Suppose someone bought a health policy of Rs 5 lakh and kept it active for five years. Later, the person increases the cover to Rs 15 lakh. Here, the first Rs 5 lakh may get the benefit of the old policy years, while the extra Rs 10 lakh could have to run through its own five-year count.
This is why it is better to buy an adequate cover early, instead of waiting until health risks increase. A higher cover bought late may come with fresh underwriting, fresh waiting periods, or separate conditions for the enhanced portion.
What Policyholders Should Keep In Mind
The five-year moratorium is a strong protection, but only for honest policyholders. It is not meant for people who hide their medical history and then hope that time will protect them.

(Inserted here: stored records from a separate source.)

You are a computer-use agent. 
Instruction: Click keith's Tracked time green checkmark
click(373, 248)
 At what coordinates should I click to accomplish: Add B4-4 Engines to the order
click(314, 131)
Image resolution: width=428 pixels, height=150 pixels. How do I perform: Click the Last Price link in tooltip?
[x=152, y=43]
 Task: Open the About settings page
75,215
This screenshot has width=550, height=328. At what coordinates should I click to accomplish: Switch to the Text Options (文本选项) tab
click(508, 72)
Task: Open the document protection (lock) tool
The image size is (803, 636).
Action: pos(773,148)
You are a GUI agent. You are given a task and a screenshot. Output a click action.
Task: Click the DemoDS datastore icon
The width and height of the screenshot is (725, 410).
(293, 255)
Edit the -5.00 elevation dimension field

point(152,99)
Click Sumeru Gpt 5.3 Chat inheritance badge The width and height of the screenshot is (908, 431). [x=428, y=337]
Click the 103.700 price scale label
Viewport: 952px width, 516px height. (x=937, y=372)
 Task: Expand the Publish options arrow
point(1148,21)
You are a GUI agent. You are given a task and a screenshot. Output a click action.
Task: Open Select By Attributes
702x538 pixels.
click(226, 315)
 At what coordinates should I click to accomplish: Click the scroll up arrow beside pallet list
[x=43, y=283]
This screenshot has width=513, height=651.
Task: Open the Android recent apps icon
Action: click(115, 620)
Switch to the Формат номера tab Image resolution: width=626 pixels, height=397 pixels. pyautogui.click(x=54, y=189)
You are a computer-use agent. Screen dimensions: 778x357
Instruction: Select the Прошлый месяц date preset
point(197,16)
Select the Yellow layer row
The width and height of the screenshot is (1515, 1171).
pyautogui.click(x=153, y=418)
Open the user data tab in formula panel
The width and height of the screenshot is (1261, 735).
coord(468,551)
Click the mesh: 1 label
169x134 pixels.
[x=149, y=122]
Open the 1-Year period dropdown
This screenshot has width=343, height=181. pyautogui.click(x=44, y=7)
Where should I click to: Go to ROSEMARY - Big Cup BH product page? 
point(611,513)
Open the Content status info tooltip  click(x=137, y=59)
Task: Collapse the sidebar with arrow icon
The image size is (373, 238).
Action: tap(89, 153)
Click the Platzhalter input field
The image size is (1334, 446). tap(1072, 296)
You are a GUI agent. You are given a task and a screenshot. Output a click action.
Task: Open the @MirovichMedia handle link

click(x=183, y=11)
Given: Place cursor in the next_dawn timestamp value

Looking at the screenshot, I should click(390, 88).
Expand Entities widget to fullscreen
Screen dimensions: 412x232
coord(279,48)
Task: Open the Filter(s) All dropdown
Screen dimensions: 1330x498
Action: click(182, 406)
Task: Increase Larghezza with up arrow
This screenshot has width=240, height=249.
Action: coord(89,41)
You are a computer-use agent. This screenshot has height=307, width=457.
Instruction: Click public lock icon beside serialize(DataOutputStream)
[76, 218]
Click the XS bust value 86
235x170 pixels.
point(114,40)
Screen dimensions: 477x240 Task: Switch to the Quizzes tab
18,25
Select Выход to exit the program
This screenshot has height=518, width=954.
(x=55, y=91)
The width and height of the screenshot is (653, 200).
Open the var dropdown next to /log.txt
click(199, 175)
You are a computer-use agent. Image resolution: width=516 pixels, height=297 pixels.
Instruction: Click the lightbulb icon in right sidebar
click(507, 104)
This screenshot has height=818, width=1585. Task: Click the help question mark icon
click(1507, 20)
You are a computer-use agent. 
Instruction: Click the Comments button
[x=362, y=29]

At the time of buying health insurance, every relevant health detail should be disclosed. Anything important in your medical history should be stated upfront, whether it is an old surgery, regular medicine, hospital stay, long-term illness, test result, or a symptom that has not gone away. If there is doubt, it is safer to disclose more rather than less.
Policyholders should also keep a record of the proposal form, policy schedule, premium receipts, medical reports, portability documents, and any communication with the insurer. These papers can make a big difference when a claim is examined.
For customers, the message is simple. Do not let the policy lapse. Do not hide health facts. Do not assume that the moratorium period will protect against fraud. If the policy has been bought honestly and continued properly, the five-year rule can offer meaningful protection when a claim is made.
FAQs
Can a health insurance claim be rejected after five years?
Usually, an insurer cannot reject a claim by raising old non-disclosure issues after five continuous policy years. But if fraud is proved, the claim can still be rejected.
Does the five-year moratorium apply if the policy is ported?
Yes, continuity may be carried forward if the policy is ported properly and there is no break in cover. Policyholders should keep old policy papers and porting approval documents safely.
What happens if the sum insured is increased later?
The old cover may get the benefit of completed policy years, but the enhanced portion may have its own five-year count. So, it is better to buy adequate cover early.